Buy me some peanuts and Cracker Jack.
No, really. This is what I eat year-round and I'm getting low. It has nothing to do with that song nor the fact that spring training has arrived.
But since we are now on the topic, isn't it great that Pinellas County's own Blue Jays and Phillies host their first games on Saturday, kicking off a month and more of high hopes and licorice ropes.
In Dunedin, it marks the final year of a sleepy little stadium doing its thing with just the basics to offer. Come this time next year, an $81 million upgrade to it and its facilities will likely be complete. It includes additional seating to accommodate 3,000 more fans, with private suites as part of that, and a Key West-inspired facelift of its exterior. Upgrades notwithstanding, at least the ballpark will continue to rise out of nowhere in a modest little neighborhood. The existence of VFW Post 2550 across the street only reinforces that small-town charm, and last Sunday it was the perfect setting to ask those on hand for their views of the splendor of it all and the changes that await.
"I wish it would stay the same," said Jack Isaac, a Kentucky transplant who has resided in Dunedin the past four years. "Dunedin is old school and this should be as well."
He pulled out his cell phone and snapped a photo of the stadium from the VFW's front porch.
"I'm sending this to my friends. We got to many of the parks around Florida, but this is the one that always makes everyone back home comment on how lucky we are," Isaac said.

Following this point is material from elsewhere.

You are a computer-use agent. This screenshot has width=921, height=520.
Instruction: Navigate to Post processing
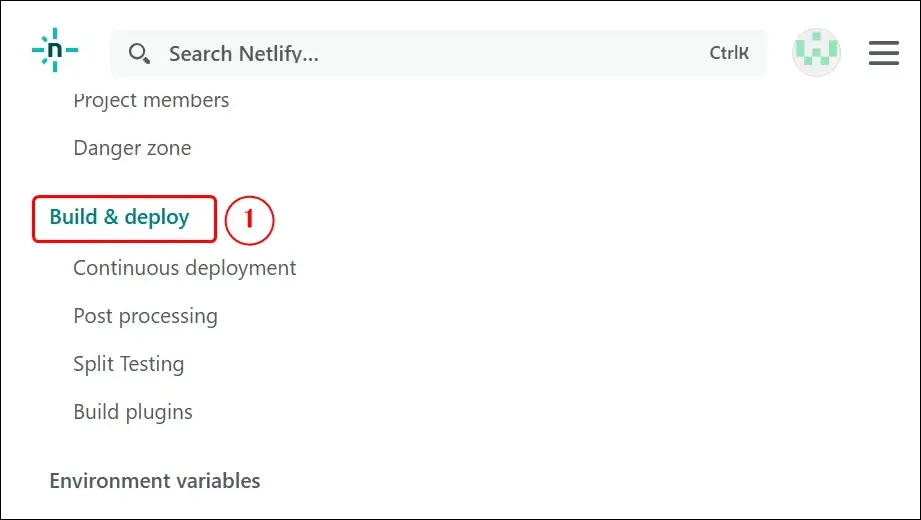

Indeed, seeing as the stadium's seating capacity of 5,500 is the lowest among all Major League Baseball spring training sites, getting in the door does make you feel fortunate.
You need only be within earshot of it to soak up that special energy, as far as Bobby McKinley is concerned. Twelve years ago, he bought a home just a block away on Colonial Court. He liked the way the neighborhood mirrors the setting in which he was raised.
"I grew up near Wrigley Field, so I am used to all the noise and commotion," he said. "And I just love it. It's music to my ears to hear the organ, the crowd cheering is, the crack of the bat hitting the ball."
McKinley especially likes the postgame fireworks on Saturday nights.
"I don't know if my neighbors like it, and I sure know my Dobermans don't like it, but I swear to you that my chickens seem to like it because they run around like crazy," he said. "Oh, and my cockroaches do too. They come out of the woodwork like mad."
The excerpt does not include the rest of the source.